• _Extracted information_
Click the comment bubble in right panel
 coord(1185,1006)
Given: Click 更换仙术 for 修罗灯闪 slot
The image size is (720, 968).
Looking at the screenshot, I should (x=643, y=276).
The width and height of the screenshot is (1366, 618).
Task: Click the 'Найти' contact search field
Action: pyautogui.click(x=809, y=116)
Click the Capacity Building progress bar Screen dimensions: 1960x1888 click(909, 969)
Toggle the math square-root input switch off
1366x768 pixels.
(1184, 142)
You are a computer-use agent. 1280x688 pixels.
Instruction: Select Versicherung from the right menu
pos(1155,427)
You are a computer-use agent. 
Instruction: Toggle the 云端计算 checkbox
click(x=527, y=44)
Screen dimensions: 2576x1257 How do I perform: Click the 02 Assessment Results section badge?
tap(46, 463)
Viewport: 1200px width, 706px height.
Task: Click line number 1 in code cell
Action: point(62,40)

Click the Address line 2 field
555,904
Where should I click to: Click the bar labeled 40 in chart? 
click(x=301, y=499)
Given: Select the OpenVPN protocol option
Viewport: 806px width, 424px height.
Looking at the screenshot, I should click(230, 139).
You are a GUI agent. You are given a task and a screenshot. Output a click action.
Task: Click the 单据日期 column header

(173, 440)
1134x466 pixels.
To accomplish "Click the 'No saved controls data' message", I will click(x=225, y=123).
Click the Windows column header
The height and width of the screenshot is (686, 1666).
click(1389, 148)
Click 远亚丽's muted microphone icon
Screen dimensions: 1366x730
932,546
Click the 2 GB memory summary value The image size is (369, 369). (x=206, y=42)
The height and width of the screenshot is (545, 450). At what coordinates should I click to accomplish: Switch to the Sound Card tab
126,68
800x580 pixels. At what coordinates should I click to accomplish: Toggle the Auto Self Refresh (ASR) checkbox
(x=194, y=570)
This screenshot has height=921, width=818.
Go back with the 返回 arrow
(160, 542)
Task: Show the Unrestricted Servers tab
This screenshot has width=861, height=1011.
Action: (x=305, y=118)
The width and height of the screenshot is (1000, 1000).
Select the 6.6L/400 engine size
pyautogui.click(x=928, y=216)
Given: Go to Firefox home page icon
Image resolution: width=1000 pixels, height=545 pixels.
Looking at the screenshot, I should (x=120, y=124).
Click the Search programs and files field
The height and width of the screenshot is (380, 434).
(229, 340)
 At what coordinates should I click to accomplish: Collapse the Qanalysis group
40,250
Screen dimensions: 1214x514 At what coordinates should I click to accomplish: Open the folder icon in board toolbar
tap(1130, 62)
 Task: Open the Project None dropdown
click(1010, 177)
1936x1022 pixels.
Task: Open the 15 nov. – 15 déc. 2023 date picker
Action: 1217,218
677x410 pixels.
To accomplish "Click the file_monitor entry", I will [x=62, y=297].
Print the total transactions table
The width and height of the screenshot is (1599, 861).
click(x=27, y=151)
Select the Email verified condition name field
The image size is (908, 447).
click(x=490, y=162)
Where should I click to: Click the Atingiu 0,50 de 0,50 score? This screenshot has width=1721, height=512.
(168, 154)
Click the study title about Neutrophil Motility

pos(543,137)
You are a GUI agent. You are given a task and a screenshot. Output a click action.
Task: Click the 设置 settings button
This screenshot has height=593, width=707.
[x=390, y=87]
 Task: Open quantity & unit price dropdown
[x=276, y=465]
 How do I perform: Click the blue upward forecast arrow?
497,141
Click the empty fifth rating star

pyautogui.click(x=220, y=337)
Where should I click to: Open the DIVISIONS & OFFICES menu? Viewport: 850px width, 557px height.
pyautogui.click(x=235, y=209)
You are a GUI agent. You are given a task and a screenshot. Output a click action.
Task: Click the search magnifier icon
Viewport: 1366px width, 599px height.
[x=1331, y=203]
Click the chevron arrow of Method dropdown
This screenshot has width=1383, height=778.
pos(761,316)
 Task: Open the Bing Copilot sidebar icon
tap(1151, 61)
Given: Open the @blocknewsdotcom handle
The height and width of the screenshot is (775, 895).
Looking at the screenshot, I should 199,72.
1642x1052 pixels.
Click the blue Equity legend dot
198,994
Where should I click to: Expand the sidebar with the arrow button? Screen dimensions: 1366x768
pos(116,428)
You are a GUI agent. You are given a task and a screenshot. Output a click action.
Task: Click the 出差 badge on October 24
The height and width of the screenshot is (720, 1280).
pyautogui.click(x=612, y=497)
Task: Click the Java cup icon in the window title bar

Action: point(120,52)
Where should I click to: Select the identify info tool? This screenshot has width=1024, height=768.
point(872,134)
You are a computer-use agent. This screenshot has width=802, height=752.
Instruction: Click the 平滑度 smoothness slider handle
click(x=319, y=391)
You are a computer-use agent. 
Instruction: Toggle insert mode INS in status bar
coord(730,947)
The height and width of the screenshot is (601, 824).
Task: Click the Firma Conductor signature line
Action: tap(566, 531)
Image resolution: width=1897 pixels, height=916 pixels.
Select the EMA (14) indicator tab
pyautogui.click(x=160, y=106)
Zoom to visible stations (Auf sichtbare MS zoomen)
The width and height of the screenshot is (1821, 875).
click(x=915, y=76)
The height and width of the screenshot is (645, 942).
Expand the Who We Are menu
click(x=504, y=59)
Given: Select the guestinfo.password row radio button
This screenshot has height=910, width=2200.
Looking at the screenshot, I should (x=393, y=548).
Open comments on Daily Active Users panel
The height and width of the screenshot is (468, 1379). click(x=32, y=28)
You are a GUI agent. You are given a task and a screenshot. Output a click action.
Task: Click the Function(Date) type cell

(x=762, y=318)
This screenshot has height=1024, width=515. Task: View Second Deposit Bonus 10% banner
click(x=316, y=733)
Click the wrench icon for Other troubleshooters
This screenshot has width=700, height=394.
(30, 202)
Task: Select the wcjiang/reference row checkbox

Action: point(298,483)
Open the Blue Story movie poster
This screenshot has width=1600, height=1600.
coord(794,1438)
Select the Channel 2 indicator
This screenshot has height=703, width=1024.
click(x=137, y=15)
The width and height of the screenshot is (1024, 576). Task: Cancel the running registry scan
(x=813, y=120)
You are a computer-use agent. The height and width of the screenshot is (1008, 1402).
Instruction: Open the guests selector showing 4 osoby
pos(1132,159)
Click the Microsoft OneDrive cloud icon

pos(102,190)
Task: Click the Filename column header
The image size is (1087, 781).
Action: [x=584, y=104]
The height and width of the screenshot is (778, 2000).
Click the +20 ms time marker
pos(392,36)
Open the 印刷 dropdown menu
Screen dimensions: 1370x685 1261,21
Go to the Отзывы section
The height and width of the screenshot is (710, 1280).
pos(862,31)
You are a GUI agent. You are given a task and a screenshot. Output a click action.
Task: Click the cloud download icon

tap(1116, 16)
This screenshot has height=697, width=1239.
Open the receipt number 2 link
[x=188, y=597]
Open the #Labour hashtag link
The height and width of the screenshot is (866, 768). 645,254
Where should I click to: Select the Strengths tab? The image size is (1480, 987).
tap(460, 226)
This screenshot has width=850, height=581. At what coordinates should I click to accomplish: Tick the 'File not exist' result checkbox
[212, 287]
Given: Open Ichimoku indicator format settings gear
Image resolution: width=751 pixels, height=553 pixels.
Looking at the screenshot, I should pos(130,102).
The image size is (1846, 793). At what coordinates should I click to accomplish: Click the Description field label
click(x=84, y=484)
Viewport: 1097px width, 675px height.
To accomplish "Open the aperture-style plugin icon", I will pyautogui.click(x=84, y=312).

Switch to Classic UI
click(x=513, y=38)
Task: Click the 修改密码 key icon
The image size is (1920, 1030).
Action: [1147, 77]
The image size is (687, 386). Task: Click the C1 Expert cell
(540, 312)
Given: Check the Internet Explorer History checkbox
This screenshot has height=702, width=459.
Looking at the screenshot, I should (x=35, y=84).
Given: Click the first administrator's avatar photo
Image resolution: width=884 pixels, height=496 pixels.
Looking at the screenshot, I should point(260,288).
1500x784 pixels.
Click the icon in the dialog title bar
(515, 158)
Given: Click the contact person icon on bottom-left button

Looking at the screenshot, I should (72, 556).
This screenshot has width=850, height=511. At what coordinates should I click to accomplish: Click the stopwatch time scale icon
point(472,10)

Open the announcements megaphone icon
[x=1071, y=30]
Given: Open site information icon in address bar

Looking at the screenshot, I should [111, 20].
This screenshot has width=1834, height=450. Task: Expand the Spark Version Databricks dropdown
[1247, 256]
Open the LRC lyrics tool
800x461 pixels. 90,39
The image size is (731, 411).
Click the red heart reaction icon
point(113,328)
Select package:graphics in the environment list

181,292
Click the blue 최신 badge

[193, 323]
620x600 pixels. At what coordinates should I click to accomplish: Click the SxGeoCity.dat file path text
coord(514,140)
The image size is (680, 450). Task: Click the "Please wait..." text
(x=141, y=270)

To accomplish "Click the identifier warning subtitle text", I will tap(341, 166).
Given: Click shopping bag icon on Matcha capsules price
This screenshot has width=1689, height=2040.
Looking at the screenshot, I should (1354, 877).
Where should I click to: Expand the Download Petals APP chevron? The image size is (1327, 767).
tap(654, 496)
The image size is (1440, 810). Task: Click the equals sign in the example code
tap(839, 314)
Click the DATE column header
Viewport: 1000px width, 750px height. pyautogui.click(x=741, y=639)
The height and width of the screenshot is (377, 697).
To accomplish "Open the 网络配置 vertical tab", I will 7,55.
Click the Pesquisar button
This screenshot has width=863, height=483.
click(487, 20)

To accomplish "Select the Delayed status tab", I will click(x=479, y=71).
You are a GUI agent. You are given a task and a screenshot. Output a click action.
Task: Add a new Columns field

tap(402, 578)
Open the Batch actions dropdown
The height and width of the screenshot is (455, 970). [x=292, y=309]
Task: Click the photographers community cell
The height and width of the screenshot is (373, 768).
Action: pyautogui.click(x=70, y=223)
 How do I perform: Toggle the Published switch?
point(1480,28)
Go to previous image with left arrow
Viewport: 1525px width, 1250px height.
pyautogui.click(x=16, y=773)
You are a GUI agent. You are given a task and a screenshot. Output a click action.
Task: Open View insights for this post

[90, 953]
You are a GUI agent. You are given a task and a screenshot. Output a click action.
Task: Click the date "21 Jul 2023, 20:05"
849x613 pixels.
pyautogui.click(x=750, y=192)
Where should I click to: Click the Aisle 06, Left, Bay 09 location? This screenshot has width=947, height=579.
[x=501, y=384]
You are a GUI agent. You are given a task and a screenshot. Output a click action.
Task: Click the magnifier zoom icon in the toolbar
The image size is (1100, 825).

• _Exercise_
Look over the records. Copy the lines that include the word "computer".

• _Answer to the problem_
You are a computer-use agent. 1280x688 pixels.
You are a computer-use agent. 
You are a computer-use agent. This screenshot has width=802, height=752.
You are a computer-use agent. 
You are a computer-use agent. The height and width of the screenshot is (1008, 1402).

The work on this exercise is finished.